A patient held record used by the patient and healthcare professionals. Main outcome measures-Health related quality of life (EORTC QLQ-C30) measured at entry into the study and at 6 months; patients' views at 6 months; healthcare professionals' views collected after the completion of patient follow up; NHS resource and booklet use.

RESULTS

1148 patients were eligible for the study; 501 were recruited (44%) and 344 completed the study (172 in each group). There was no significant difference between the two groups in change in quality of life or NHS resource use.
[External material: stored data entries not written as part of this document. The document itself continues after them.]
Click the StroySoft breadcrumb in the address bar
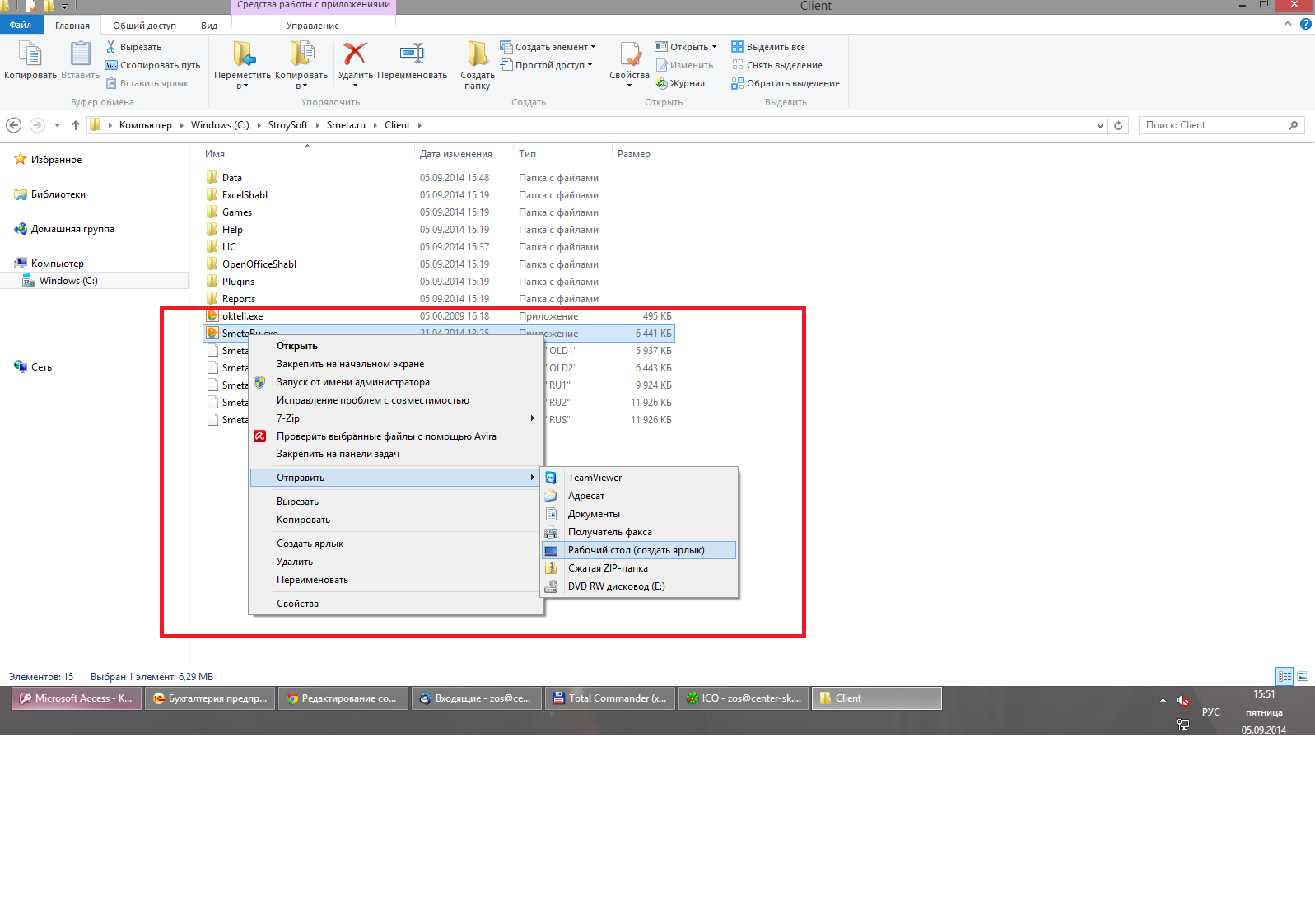This screenshot has height=924, width=1315. click(x=287, y=125)
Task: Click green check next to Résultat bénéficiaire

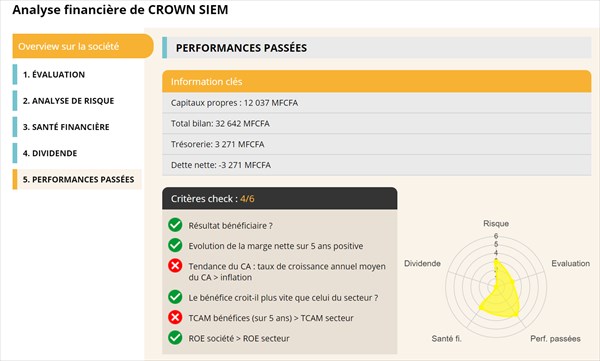Action: [x=175, y=225]
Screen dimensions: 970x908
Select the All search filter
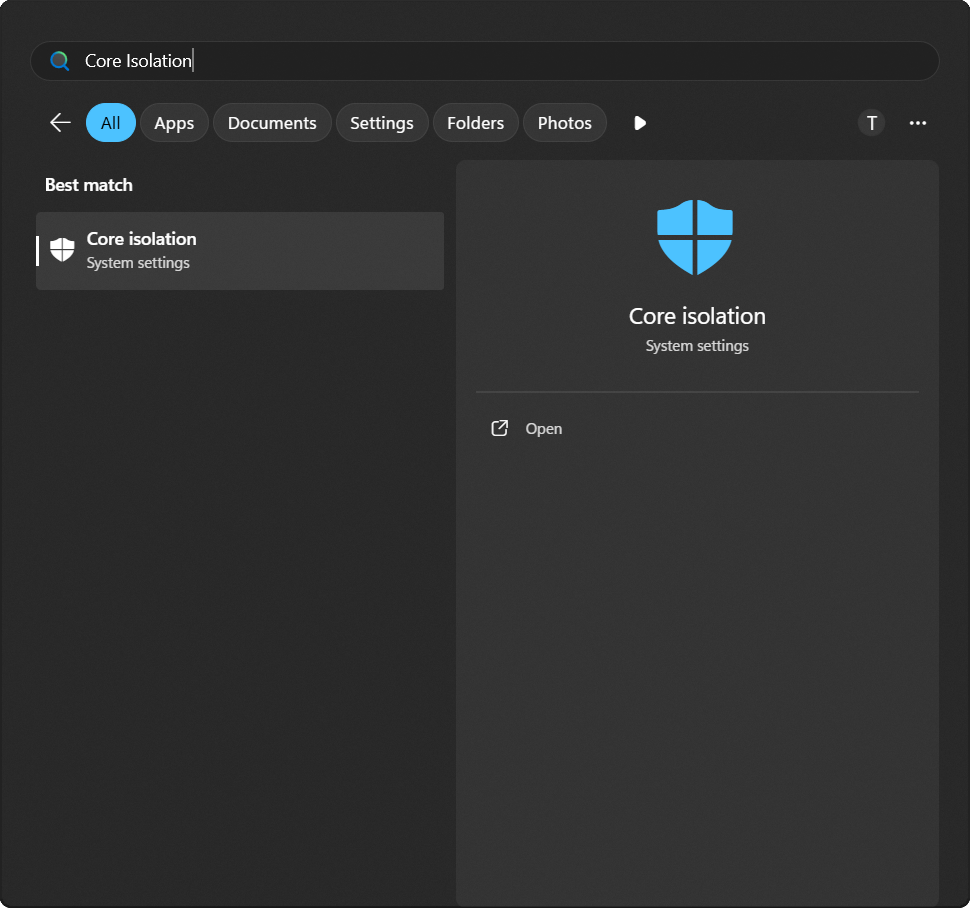click(x=110, y=122)
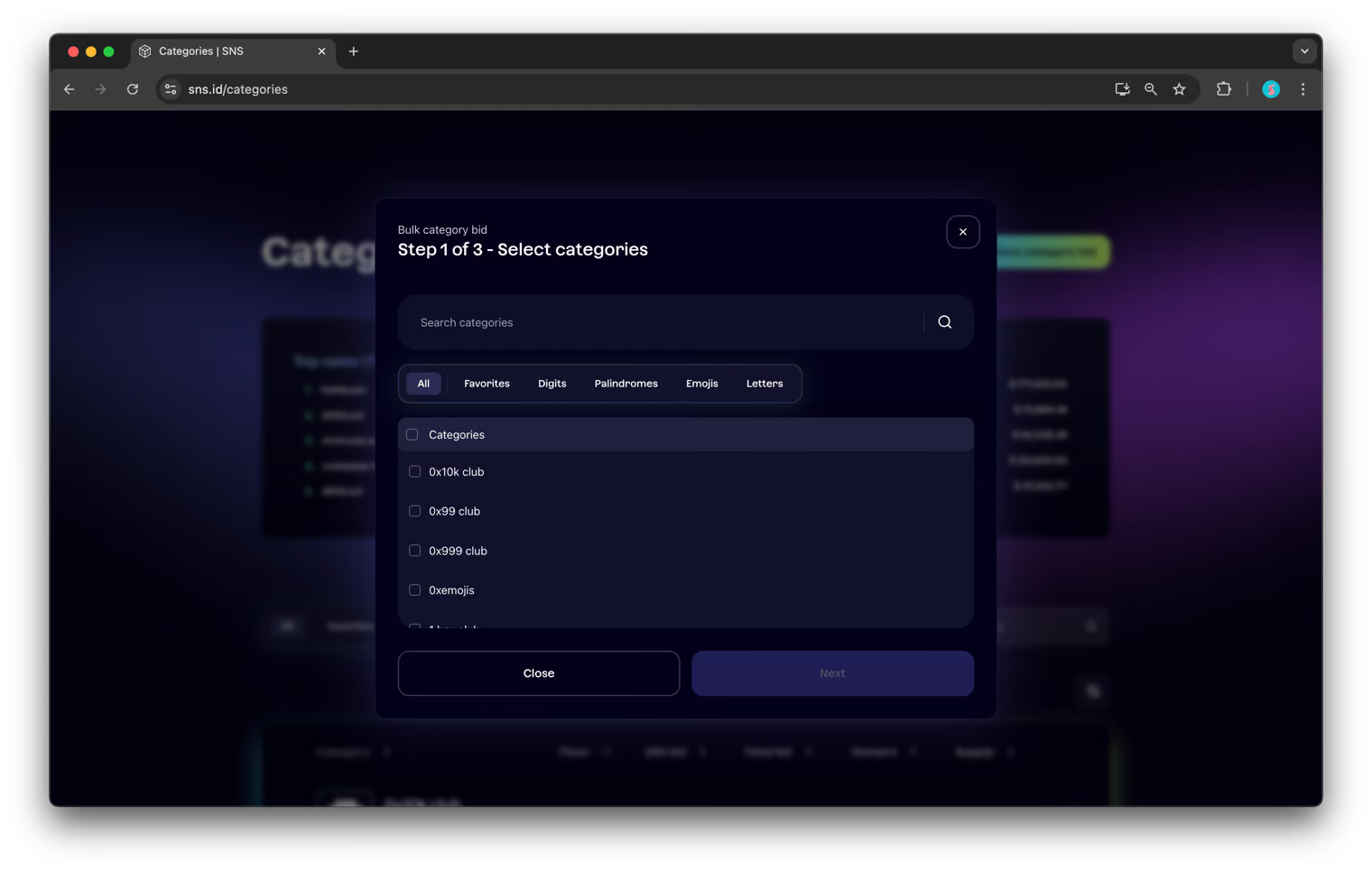This screenshot has width=1372, height=872.
Task: Close the bulk bid dialog with X
Action: (962, 232)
The patient held record did not have an impact on communication but was significantly helpful to patients in preparing for appointments, reducing difficulties in monitoring their own progress, and helping them to feel more in control (p<0.05). Fifty three percent of patients would have preferred not to have a patient held record. There was a low level of use of the record by healthcare professionals but most of those who remembered using it indicated that they would prefer patients to have it.

CONCLUSIONS

The patient held record is valued by some patients and professionals but has no significant impact on the quality of life of patients or NHS resource use. It has a positive impact on quality by helping patients feel more in control and prepare for meetings with healthcare staff. Patients who find it useful tend to be younger and have more professionals involved in their care. It is recommended that it should be made available to patients on request and used by them according to need.

摘要

目的

评估社区癌症患者持有的多学科记录的使用情况。

设计

实用随机对照试验。

地点

威尔士西南部斯旺西周边地区。

参与者

斯旺西市辛格尔顿医院肿瘤科护理下的501名患者。

干预措施

患者和医疗保健专业人员使用的患者记录。主要结局指标——在研究开始时和6个月时测量的健康相关生活质量(欧洲癌症研究与治疗组织QLQ-C30);6个月时患者的意见;患者随访完成后收集的医疗保健专业人员的意见;国民保健服务资源和手册使用情况。

结果

1148名患者符合研究条件;招募了501名(44%),344名完成了研究(每组172名)。两组在生活质量变化或国民保健服务资源使用方面无显著差异。患者记录对沟通没有影响,但对患者准备预约、减少监测自身进展的困难以及帮助他们感觉更能掌控局面有显著帮助(p<0.05)。53%的患者宁愿没有患者记录。医疗保健专业人员对记录的使用水平较低,但大多数记得使用过的人表示他们希望患者拥有它。

结论

患者记录受到一些患者和专业人员的重视,但对患者的生活质量或国民保健服务资源使用没有显著影响。它通过帮助患者感觉更能掌控局面并为与医护人员的会面做准备,对质量有积极影响。认为它有用的患者往往更年轻且有更多专业人员参与其护理。建议应根据患者要求提供记录,并由患者根据需要使用。